'Kinda Tiny' homes could lead to 'second-tier' class



Dear Editor:

I appreciate Spencer Frye's efforts to create more affordable housing, but I think we have to tread very carefully when we try to reach affordability by simple reduction of dwelling size.

In a news item posted on Classic City News https://www.classiccitynews.com/post/https-www-classiccitynews-com-post-uga-student-designed-kinda-tiny-home-under-construction-in-athe, the writer quotes Frye as follows:

The average size of a home in the United States has doubled since the 1960s to 2,600 square feet, but there is a movement underway to embrace smaller, more energy efficient homes.

Menke’s house will be an example of a greener home, but it’s also meant to start a conversation in Athens about zoning codes, said Spencer Frye, executive director of Athens Area Habitat for Humanity. “You aren’t allowed to build an actual tiny home in Clarke County,” said Frye. “The minimum size for a single-family home is 600 square feet. These size restrictions were put in place in reaction to integration. I don’t like the idea of our community still adhering to these codes.”
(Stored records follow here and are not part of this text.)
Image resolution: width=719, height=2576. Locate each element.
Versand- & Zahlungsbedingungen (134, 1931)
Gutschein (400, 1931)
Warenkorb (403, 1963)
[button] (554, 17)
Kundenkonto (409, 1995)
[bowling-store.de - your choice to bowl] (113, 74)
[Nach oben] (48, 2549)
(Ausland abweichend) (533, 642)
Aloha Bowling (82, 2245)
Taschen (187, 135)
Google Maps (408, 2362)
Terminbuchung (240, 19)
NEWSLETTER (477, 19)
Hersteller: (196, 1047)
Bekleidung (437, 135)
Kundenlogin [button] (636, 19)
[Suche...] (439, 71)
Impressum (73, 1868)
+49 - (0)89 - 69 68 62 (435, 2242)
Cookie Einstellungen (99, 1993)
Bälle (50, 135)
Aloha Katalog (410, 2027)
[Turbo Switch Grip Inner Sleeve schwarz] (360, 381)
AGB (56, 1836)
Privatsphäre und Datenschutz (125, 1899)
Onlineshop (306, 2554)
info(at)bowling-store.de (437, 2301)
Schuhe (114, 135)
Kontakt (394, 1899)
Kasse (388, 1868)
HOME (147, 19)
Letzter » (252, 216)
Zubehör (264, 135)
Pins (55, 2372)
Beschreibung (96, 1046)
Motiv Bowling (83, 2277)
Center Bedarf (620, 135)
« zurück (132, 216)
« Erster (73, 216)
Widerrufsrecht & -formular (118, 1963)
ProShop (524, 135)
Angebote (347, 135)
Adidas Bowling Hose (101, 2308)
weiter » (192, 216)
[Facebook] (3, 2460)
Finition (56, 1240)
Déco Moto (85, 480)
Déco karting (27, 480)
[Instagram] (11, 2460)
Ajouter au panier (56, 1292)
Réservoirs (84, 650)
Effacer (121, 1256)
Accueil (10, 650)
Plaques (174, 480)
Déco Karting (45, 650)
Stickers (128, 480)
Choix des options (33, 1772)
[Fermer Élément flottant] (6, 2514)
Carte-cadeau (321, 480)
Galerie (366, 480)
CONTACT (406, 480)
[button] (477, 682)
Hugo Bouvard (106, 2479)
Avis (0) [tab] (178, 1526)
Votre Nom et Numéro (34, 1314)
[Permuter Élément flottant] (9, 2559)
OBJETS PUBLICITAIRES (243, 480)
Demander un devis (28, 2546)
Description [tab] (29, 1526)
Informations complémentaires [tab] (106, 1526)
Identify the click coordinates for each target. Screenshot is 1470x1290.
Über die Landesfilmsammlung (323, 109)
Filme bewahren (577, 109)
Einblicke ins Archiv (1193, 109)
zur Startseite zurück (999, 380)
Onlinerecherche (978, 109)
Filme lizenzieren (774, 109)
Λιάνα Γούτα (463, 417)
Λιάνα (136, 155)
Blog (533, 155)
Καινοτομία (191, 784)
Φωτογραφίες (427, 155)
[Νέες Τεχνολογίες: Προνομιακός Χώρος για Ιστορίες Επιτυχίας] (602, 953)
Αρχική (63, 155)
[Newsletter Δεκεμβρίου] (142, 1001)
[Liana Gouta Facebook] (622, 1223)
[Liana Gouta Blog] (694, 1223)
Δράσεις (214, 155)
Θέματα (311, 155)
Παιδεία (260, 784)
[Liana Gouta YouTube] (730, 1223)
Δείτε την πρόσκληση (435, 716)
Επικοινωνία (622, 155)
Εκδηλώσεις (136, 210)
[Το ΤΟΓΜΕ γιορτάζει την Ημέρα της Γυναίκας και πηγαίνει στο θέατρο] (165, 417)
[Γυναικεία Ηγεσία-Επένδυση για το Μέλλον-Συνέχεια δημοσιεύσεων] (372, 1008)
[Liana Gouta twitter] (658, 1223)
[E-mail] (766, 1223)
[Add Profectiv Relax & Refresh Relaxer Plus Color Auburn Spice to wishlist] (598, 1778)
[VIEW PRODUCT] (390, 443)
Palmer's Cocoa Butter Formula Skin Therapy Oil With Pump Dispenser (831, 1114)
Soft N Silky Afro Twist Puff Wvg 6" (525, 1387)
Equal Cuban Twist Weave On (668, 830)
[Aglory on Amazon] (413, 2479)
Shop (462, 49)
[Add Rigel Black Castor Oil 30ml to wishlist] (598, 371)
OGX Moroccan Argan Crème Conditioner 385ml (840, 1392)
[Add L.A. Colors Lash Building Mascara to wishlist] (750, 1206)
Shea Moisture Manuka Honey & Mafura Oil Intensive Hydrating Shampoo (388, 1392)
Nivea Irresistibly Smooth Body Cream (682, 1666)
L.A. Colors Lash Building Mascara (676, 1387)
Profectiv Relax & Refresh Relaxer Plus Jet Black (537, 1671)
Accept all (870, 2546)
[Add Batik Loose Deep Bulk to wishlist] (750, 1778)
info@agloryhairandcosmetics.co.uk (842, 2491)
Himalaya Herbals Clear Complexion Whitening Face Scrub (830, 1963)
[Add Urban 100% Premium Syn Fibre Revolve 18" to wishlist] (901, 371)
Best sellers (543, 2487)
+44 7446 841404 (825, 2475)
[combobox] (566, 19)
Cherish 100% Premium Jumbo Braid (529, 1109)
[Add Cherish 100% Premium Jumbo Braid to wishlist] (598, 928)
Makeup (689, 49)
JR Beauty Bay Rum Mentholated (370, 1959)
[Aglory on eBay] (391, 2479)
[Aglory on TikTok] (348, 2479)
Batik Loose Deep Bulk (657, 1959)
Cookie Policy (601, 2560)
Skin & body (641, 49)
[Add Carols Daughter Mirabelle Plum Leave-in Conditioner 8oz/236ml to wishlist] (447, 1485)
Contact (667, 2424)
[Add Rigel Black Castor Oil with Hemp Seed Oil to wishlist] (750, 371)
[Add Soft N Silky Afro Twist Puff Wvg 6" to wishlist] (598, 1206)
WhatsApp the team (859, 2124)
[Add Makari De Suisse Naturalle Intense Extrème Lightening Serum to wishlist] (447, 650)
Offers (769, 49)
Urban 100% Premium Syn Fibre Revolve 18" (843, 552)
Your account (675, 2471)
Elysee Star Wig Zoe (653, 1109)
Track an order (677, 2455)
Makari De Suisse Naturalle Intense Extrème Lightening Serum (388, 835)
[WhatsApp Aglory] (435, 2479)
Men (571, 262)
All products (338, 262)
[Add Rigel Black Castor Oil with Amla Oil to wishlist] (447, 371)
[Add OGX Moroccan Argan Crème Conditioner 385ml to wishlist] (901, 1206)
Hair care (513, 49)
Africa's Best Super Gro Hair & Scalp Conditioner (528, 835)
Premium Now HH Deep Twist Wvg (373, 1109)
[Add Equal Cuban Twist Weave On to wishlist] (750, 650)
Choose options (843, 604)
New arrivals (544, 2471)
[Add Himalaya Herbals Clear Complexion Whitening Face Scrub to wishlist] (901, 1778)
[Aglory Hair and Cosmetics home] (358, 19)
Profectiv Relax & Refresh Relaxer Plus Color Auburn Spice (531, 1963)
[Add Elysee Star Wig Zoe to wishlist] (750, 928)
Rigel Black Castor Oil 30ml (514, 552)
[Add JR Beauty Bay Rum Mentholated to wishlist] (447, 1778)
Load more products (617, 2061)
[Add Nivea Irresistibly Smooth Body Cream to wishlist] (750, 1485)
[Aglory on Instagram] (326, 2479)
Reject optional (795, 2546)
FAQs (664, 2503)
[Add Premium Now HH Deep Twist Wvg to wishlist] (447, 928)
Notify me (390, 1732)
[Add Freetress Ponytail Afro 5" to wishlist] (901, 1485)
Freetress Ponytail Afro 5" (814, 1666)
It is important to avoid confusing zoning regulation with building codes. In GA building codes are adopted by the legislature, and are administered by state community affairs (DCA).

DCA has defined tiny homes in a guidance document issued with its annual adoption and amendment of statewide building codes. With very little effort those definitions are available online. Remember that enforcement is a function of every local governing body, which decides whether to enforce within its jurisdiction.

Obstacles to proliferation of tiny homes are usually in the arena of zoning regulations. Building codes can be regarded as technical, data-based regs. Zoning regs are almost 100% political, and more to do with property values and quality of life issues.

The assertion that dwelling size minimums were adopted as reaction to integration surely has some basis in fact, but it is not nearly the whole story. Minimum standards were also adopted in response to predatory developers who threw up substandard dwellings in low-income areas to sell or rent to those who could afford no better location or housing.

In my experience as an inspector I have seen a whole lot of substandard buildings. Minimum dwelling standards are mostly building code-based rules that primarily protect health and safety of occupants and communities.

Changes in zoning standards alone will not pave a way for tiny house boosters. Affordable housing, based on today’s costs per unit of area, offers almost no incentive to either builders or lenders, not to mention insurers and realtors.

Proliferation of tiny dwellings may well be a mixed blessing, and it may well help foster a lower, second-class tier of society.